I think it taught me work ethics. I think farming is a really good foundation for teaching that you reap what you sow, teaching the entire concept of the law of the harvest. ... You have to take care of things and you have to be patient. Some things aren’t in your hands, but if you’re diligent with your labors, it will pay off.

Could you explain how important family is to you and how family values affect you in business?
We’re continually trying to remind each other that we have to get home to our families. You know business can take up such a big part of our lives, that if we don’t remind ourselves that we need to keep balance, then we lose that balance. … Family is it. Family is what life is all about. If we go through life and are successful in other things but not successful in our family life, then we’ve missed the most important piece of our lives. To have an experience and not have our family members with us seems rather empty.

You tell wonderful stories about your parents. What is the greatest single lesson you learned from each of them?
From my dad I learned about hard work and the best example of honesty that any young man could ever get. He was an honest man, and he loved people and people loved him. From my mom, probably discipline. She believed in teaching us to work early on in our lives.

What role has your religion played in making you who you are today?
Wow, a big difference. I joined the LDS church when I was 17, at the beginning of my senior year in high school, and I learned that what the LDS church believes and teaches is that we’re sons and daughters of God. As such, that gives a whole new light to everything.
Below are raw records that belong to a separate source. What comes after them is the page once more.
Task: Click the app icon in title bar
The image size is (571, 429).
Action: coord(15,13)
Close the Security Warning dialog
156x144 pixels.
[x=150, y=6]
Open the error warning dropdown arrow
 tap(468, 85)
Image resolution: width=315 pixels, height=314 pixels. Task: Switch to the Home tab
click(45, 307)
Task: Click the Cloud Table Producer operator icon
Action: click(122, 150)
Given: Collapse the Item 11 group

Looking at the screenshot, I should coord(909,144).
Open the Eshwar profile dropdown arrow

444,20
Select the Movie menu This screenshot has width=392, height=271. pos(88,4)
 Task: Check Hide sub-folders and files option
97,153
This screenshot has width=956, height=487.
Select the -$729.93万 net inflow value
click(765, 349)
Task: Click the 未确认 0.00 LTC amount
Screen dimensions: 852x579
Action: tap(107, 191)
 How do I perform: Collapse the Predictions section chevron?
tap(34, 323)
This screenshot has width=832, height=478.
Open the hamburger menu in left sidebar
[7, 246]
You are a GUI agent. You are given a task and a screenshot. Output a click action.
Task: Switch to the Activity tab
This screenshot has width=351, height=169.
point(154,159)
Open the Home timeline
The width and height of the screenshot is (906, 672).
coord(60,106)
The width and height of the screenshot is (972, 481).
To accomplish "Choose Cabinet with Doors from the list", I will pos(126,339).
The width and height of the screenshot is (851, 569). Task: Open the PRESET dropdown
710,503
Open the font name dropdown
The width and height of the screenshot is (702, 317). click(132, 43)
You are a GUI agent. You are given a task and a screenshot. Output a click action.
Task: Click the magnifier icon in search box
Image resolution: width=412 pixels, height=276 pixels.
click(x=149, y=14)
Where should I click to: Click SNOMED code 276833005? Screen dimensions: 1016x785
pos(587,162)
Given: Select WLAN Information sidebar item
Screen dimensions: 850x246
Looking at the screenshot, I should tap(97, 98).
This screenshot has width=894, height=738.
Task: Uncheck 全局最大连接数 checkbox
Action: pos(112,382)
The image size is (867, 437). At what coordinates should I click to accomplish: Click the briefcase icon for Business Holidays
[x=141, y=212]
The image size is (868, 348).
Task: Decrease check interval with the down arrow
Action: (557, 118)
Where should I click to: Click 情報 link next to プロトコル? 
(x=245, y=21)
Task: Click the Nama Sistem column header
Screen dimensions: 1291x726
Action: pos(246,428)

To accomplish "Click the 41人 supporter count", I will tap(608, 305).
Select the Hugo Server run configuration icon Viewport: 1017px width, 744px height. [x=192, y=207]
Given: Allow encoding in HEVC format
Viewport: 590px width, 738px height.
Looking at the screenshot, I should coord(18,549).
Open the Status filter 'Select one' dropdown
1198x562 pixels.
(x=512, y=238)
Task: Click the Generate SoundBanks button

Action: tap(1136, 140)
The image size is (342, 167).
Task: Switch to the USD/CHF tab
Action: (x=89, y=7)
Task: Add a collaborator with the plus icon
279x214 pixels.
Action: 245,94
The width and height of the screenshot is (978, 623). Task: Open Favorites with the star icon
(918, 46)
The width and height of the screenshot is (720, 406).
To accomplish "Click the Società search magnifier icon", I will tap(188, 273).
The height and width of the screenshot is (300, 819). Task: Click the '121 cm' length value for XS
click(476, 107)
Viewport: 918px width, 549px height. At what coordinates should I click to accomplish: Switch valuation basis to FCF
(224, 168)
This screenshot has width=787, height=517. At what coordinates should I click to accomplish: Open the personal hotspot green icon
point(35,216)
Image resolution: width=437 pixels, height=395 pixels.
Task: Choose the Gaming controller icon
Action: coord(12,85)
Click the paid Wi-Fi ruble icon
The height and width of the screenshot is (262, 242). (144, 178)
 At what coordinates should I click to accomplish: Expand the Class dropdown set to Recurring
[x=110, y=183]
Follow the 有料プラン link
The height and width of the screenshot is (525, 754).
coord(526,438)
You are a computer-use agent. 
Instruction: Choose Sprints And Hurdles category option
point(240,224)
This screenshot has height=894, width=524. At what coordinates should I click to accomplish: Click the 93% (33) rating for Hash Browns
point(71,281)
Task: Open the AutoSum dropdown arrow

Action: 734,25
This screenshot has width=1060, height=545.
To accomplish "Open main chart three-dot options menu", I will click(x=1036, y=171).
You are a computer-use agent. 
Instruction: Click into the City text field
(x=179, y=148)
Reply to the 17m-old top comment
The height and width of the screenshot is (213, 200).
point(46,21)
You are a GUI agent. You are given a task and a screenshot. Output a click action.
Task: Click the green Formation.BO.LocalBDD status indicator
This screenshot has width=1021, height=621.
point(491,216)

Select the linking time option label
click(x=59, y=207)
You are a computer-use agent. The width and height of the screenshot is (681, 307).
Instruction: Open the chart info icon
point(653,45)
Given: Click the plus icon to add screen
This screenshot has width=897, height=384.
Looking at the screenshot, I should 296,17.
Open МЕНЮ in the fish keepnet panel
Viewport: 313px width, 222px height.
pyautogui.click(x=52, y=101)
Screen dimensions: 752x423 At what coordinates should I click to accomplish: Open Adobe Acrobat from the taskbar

Number one, you know that there’s someone there who cares about you, who’s on a much higher level than you are and who believes in you. You establish goals to try to be more like Him, and you learn that when you fall down, you can be forgiven. You learn that there is a purpose to all of what life is all about, and you try to exercise that purpose.

You’re the sponsor of the largest fireworks show west of the Mississippi in Idaho Falls and now also sponsor a show in Minneapolis. Could you tell me why?
Well, my love of the Fourth of July goes back to the little, tiny, homemade Fourth of July we used to do out at Cocolalla. ... That’s now grown into an appreciation and understanding of the great price that was paid by more than a million men and women who have died in the armed forces in battle during wartime – to first obtain and then preserve the freedoms we all enjoy and take for granted on a daily basis. And so, both the Fourth of July and Memorial Day give us a chance to say “thank you” to those people and think of the tremendous sacrifice that they made and their families made. These are people who all have personal stories that never got finished ... and the tragedy is most of those stories will never be told.

If you were to create an ideal day, just a day that you could spend the way you want to spend it, what would that day be like?
That’s pretty easy. I would spend it with my wife and my kids. … We just had one of those (days). We all went out on the ocean in Garibaldi Bay on the Oregon Coast, and we went crabbing. We came home that evening and cooked up crab, had a big crab feast, and told stories and laughed about the day’s activities and went to bed really tired.